In many passages I found myself reminded of nothing more than Data from Star Trek: the Next Generation trying to understand certain difficult human emotions or expression. Stevens admits that a truly great butler– and for all his humility it is clear that he believes himself to be one by dint of doing good work at a great house– wears a persona he must never remove, and even in his own self-reflections, in the monologue within his mind, we see this persona so carefully constructed that he is unable to escape from it, even at the cost of his relationships with others.

This makes Stevens himself an unreliable narrator, something that again reminds me of Wolfe. It’s not that Stevens tells outright lies, but he either cannot reveal or cannot even perceive emotional nuances that would be obvious to anyone else. Because of this we don’t, for instance, ever learn the true extent of Stevens attachment to the acquaintance he is traveling to see or what their past relationship may have entailed– not because Stevens is covering it up, but because to speak of such things would be irrelevant or unseemly. He doesn’t give us his own emotional state; we’re left to learn of how he is feeling at particular times by the interactions he has with others and the questions they ask him. What we have, always, is the consummate butler.

I don’t know what Ishiguro knew of this world, nor do I know how much a story like this was a model for things like Downton Abbey today. But it seems to me he got a lot right about people who give themselves up entirely to a certain cause or perceived ideal and what happens when one is forced to live up to the fact that loyalty may have been misplaced or– even worse– ultimately futile.

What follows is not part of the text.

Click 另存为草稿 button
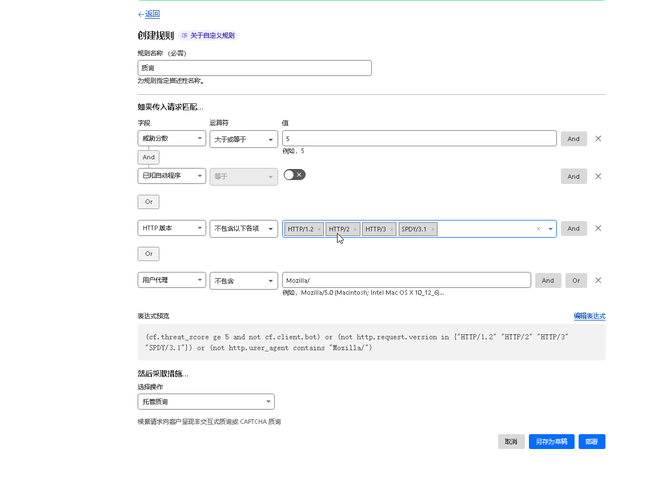 (x=551, y=442)
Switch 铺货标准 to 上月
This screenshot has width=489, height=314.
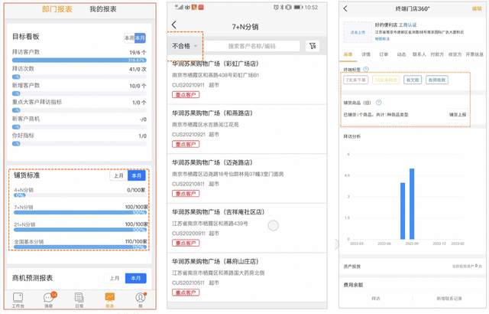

If I have a single complaint about this novel, it’s because I’m partial to fantasies in which the house itself is part of the story. The quote by Stevens above puts me in mind of places like the Professor’s house in The Chronicles of Narnia or Evenmere of The High House. In this novel, Darlington House is never anything more than the background. We don’t see much of its character. We don’t really get any sense at all about what it looks like or its moods or atmosphere. Perhaps this is intentional: for Stevens, it is simply a workplace to be managed with a quiet and ceaseless efficiency. It also means that Darlington House has the strength of non-specificity; imagine any large, stately English manor house: that is Darlington House.

Like every story, The Remains of the Day is a love story at its core, but it is a buried love story. It is a love story of carefully spoken courtesies in which the shape of things unsaid only slowly become apparent. It is a romance of averted glances and missed opportunities, all the more tragic because the hero only slowly has any awareness that they have been missed. The ending, for all its soft cruelty, was satisfying, if not unexpected. This is not a book about storms or sudden, swift changes. It is a book about an evening– of an age as well as a life– about the slow fading of light and the reflections that long English evenings in the countryside entail.